## QUOTED PASSAGE
Saturday, May 30, 2020

Nitta Shrine Satsumasendai

I visited Nitta Shrine in Satsumasendai very early in the morning. The town's name is Sendai, but it is called Satsumasendai to distinguish it from the more famous Sendai up north. It was the 37th day of my Kyushu Pilgrimage and I had a long way to go today. Also I prefer shrines very early because the light is so good for photography, and there are few people around.

Situated on a hill overlooking the river, it is the main shrine for the town and was in fact the Ichinomiya, the highest-ranked shrine of the former province.. It is thought it was established in the early 8th Century, and the primary kami are listed as Ninigi and Amaterasu.

There are many secondary shrines in the grounds and an enormous, old tree, something common at most of the bigger shrines I've visited in Kyushu.

There are plenty of painted carvings on the buildings and I was particularly impressed with a pair of komainu. There is a tendency nowadays for a homogenity in komainu designs throughout the country, but I delight in finding older examples that have unique features.

Tuesday, May 26, 2020

More Kunisaki Cliff Carvings

The Motomiya Magaibutsu are a set of Buddhist cliff carvings in the Kunisaki Peninsula. I had started the day at what are believed to be the biggest cliff carvings in Japan, the Kumano Maigaibutsu, and later in the day after visiting the wonderful statuary on display at Makiodo I carried on walking north .

## STORED ROWS
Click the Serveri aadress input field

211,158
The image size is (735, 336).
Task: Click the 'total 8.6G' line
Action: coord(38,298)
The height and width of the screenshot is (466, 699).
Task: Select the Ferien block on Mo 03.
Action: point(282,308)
==
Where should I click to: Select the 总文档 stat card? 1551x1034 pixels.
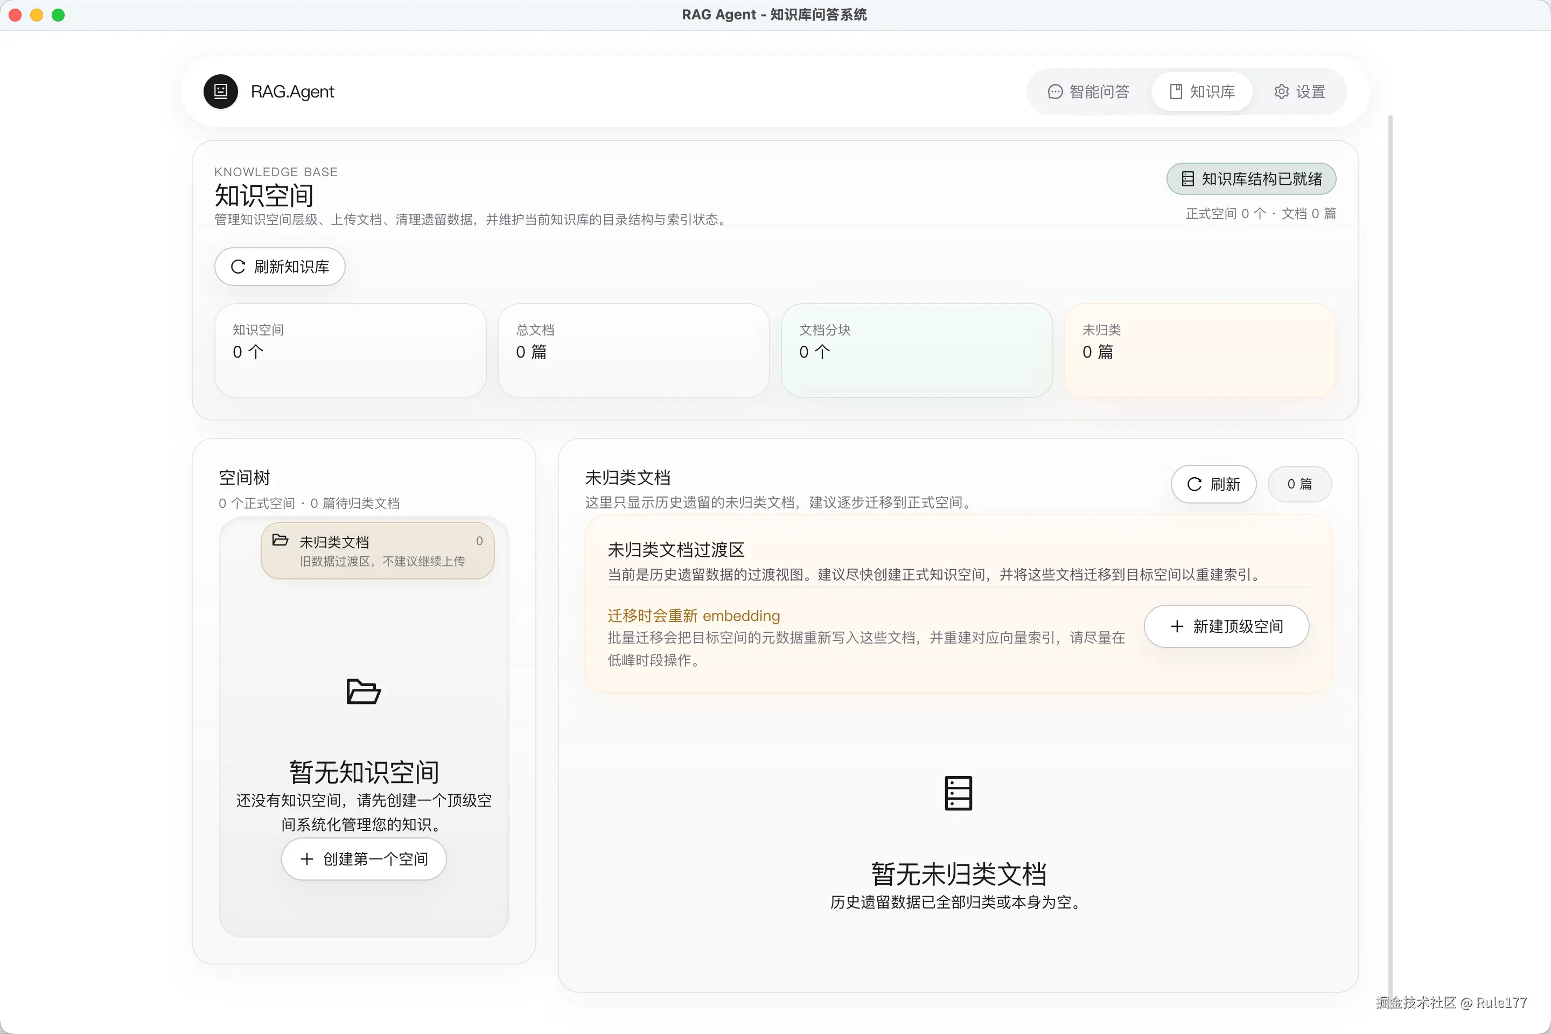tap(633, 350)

## REQUIRED TASK A
From the travel blog, set down the passage between "Saturday, May 30, 2020" and "visited in Kyushu.", inclusive.
## REQUIRED TASK B
According to the travel blog, why is the town called Satsumasendai instead of Sendai?
## REQUIRED TASK C
Say whether each statement agrees with the travel blog, answering yes or no and quoting the words that decide it.
(i) Nitta Shrine is thought to have been established in the early 8th Century.
(ii) The writer visited Nitta Shrine in the late afternoon.
(iii) The Motomiya Magaibutsu are believed to be the biggest cliff carvings in Japan.

## RESULT A
Saturday, May 30, 2020

Nitta Shrine Satsumasendai

I visited Nitta Shrine in Satsumasendai very early in the morning. The town's name is Sendai, but it is called Satsumasendai to distinguish it from the more famous Sendai up north. It was the 37th day of my Kyushu Pilgrimage and I had a long way to go today. Also I prefer shrines very early because the light is so good for photography, and there are few people around.

Situated on a hill overlooking the river, it is the main shrine for the town and was in fact the Ichinomiya, the highest-ranked shrine of the former province.. It is thought it was established in the early 8th Century, and the primary kami are listed as Ninigi and Amaterasu.

There are many secondary shrines in the grounds and an enormous, old tree, something common at most of the bigger shrines I've visited in Kyushu.

## RESULT B
To distinguish it from the more famous Sendai up north.

## RESULT C
(i) Yes: "It is thought it was established in the early 8th Century"
(ii) No: "I visited Nitta Shrine in Satsumasendai very early in the morning."
(iii) No: "what are believed to be the biggest cliff carvings in Japan, the Kumano Maigaibutsu"